Hace unos días, mi hija de 11 años me contó que durante el recreo escuchó a una de sus maestras hablar sobre su grado. Lo que oyó la hizo sonreír y la llenó de orgullo, porque no siempre rec...

Docencia que deja huella

Hace unos días, mi hija de 11 años me contó que durante el recreo escuchó a una de sus maestras hablar sobre su grado. Lo que oyó la hizo sonreír y la llenó de orgullo, porque no siempre rec...

Hace unos días, mi hija de 11 años me contó que durante el recreo escuchó a una de sus maestras hablar sobre su grado. Lo que oyó la hizo sonreír y la llenó de orgullo, porque no siempre recibe buenos comentarios: suele escuchar quejas sobre lo ruidoso y revoltoso que es su curso. Esta vez, en cambio, fue distinto. Algo había cambiado… “Ahora su materia nos gusta más”, sentenció.

Sorpresa. Incluso en este 2025 vertiginoso, donde las pantallas y los “me gusta” parecen haber vuelto irrelevante lo que los adultos decimos o pensamos, una niña prestó atención. Hubo algo en esas palabras que la conmovió y la llevó a reflexionar.

Se repite, a veces en voz demasiado alta, que asistimos lentamente a la desaparición de una figura clave para abrir un mar de conocimientos sin orillas: el maestro. Se dice que todo lo que necesitamos aprender está en internet, que un video tutorial puede explicarlo sin dificultad y paso a paso.

Olvidamos, quizá, que para muchos la escuela fue el primer encuentro con el mundo: el primer amor con un libro, la magia de un microscopio, la novedad de un teclado. Pero para que todo eso se volviera encuentro, amor, magia y novedad, hubo alguien que nos enseñó a usar esas herramientas con pasión, que planteó desafíos y celebró nuestros logros después de infinidad de intentos, que vio en nosotros más de lo que creíamos posible y nos impulsó. Hubo alguien que nos dio contexto, andamiaje, incluso chistes, que hizo más liviano el camino y nos permitió aprender casi sin darnos cuenta de que estábamos aprendiendo.

• **Consigna 1**: En el texto sobre la docencia, ¿qué edad tiene la hija que escuchó a la maestra durante el recreo?
• **Consigna 2**: En el texto sobre la docencia, cambia "recreo" por "descanso" y reescribe el fragmento que empieza con las palabras que contienen "Docencia que deja" y termina con "llevó a reflexionar.".
• **Consigna 3**: ¿Cómo sigue el texto sobre la docencia? Continúalo desde donde se detiene.
Los registros no hacen falta para resolver ninguna consigna.

• **Registros**:
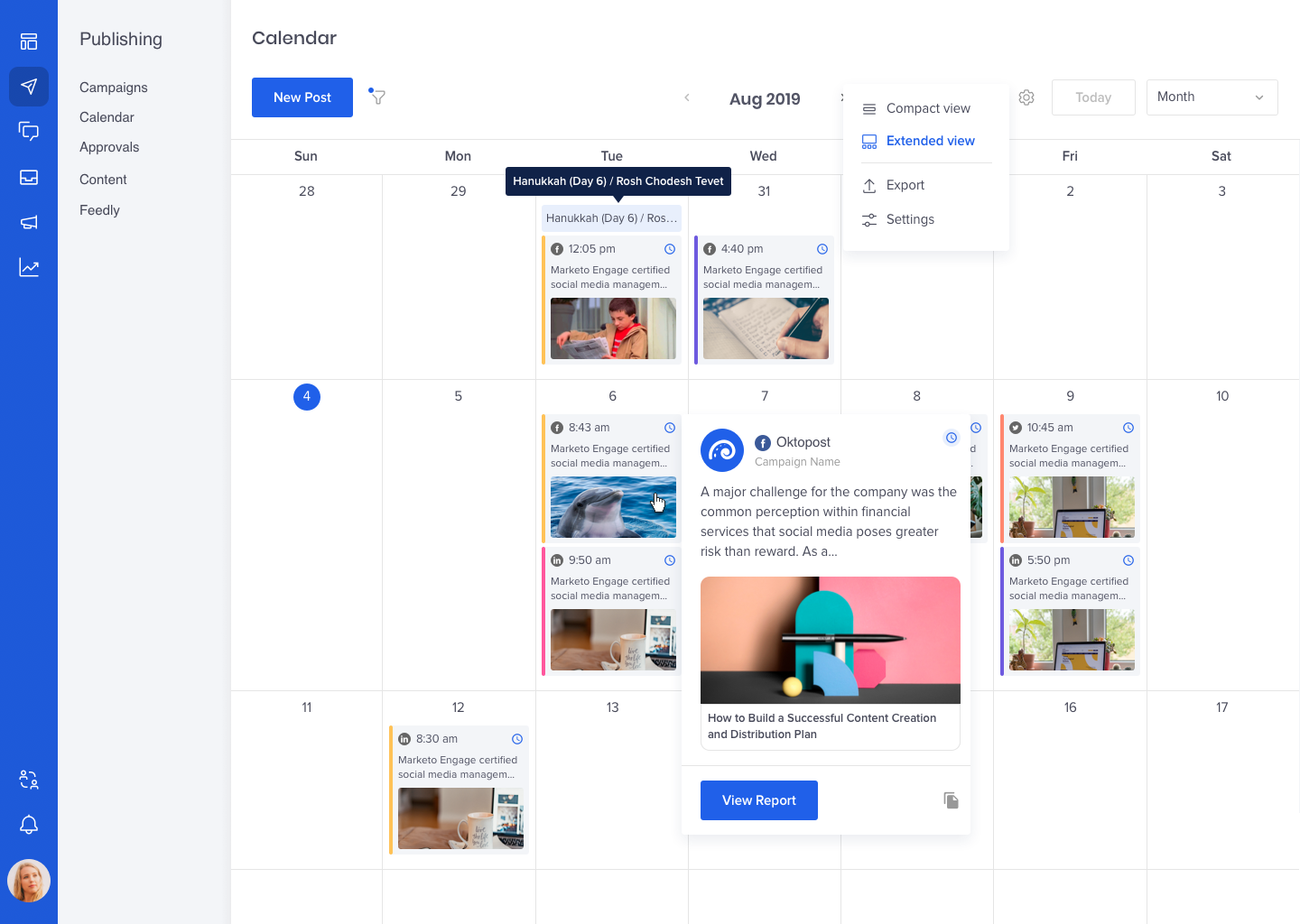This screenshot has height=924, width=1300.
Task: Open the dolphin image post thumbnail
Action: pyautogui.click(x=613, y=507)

==

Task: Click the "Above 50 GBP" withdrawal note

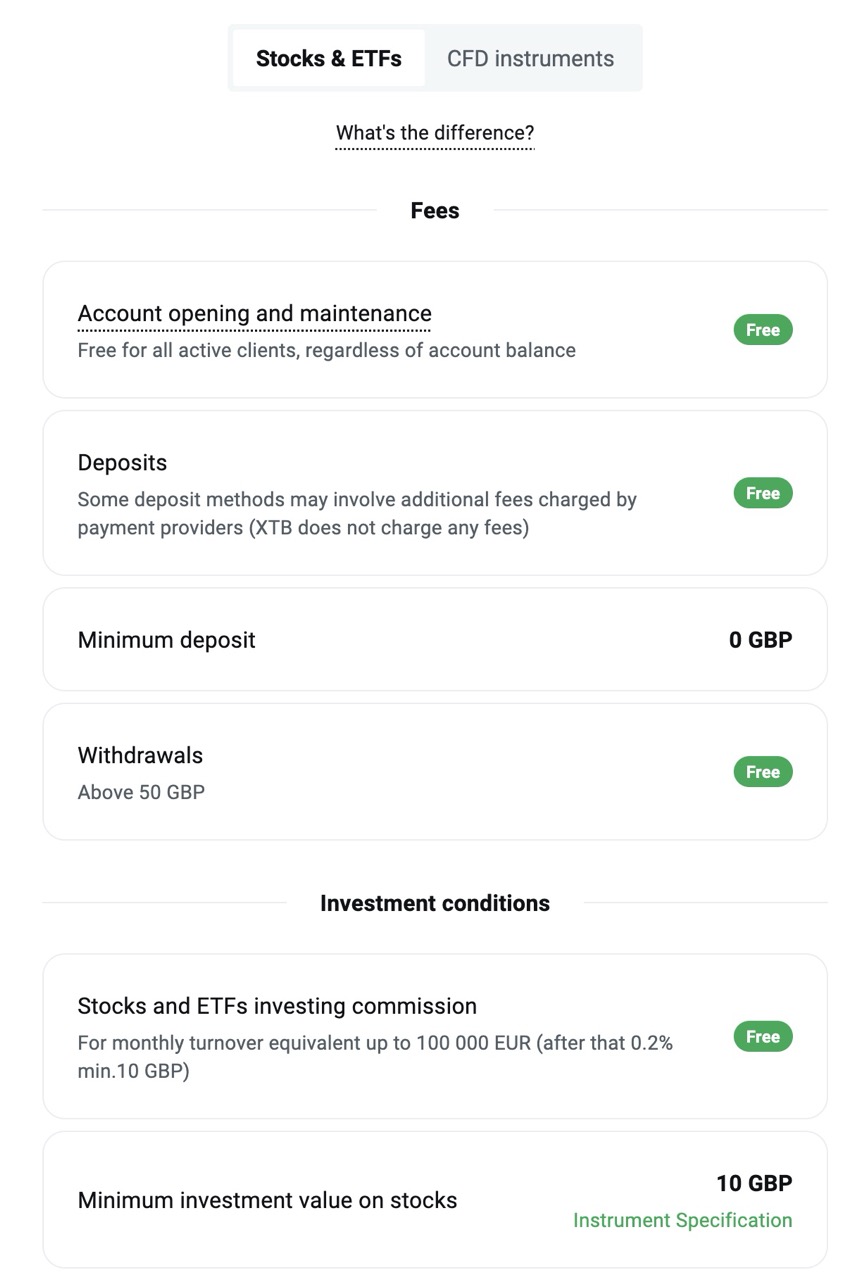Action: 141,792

...

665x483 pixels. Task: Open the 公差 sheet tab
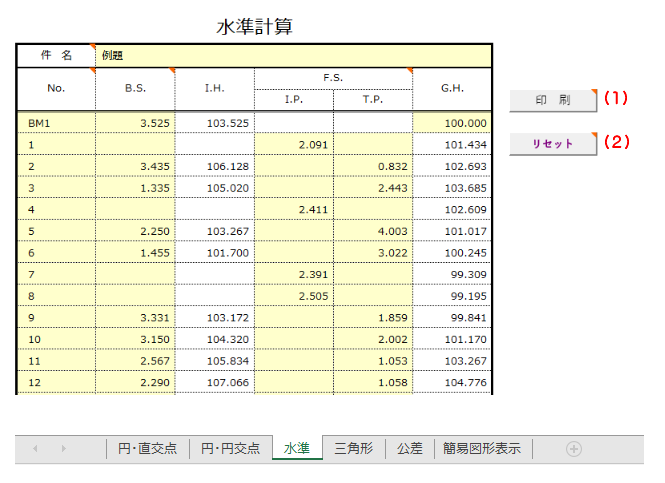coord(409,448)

• **Respuesta 1**: Once años.

• **Respuesta 2**:
Docencia que deja huella

Hace unos días, mi hija de 11 años me contó que durante el descanso escuchó a una de sus maestras hablar sobre su grado. Lo que oyó la hizo sonreír y la llenó de orgullo, porque no siempre rec...

Hace unos días, mi hija de 11 años me contó que durante el descanso escuchó a una de sus maestras hablar sobre su grado. Lo que oyó la hizo sonreír y la llenó de orgullo, porque no siempre recibe buenos comentarios: suele escuchar quejas sobre lo ruidoso y revoltoso que es su curso. Esta vez, en cambio, fue distinto. Algo había cambiado… “Ahora su materia nos gusta más”, sentenció.

Sorpresa. Incluso en este 2025 vertiginoso, donde las pantallas y los “me gusta” parecen haber vuelto irrelevante lo que los adultos decimos o pensamos, una niña prestó atención. Hubo algo en esas palabras que la conmovió y la llevó a reflexionar.

• **Respuesta 3**:
¿Quién no recuerda, con infinito agradecimiento, a esa maestra o ese maestro que se puso un gorro colorido, relató un cuento, bailó canciones tradicionales, y otras no tanto? Esa persona que cargó con kilos de tarea para corregir en casa, que se ocupó de nuestra ortografía, que nos regaló historias y secó nuestras lágrimas cuando no podíamos más.

Se podrá decir que los docentes han perdido prestigio, que se les exige ocuparse de demasiadas cosas que exceden su campo de conocimiento. Y es verdad: enseñar se vuelve complejo cuando en el aula conviven dificultades familiares, procesos de inclusión, la demanda de innovación permanente y, al mismo tiempo, los desafíos pedagógicos de siempre. Diremos que es absolutamente cierto.

Diremos también que el mundo ha cambiado: que la infancia crece en hogares con muchas ausencias o con presencias demasiado exigentes, que los tiempos se han desdibujado, que lo lúdico se ha perdido o que colocamos a los niños en cajas de cristal. Y, en este contexto, les pedimos a las escuelas que asuman un rol que no pueden, no saben y no deben cumplir: el de las familias.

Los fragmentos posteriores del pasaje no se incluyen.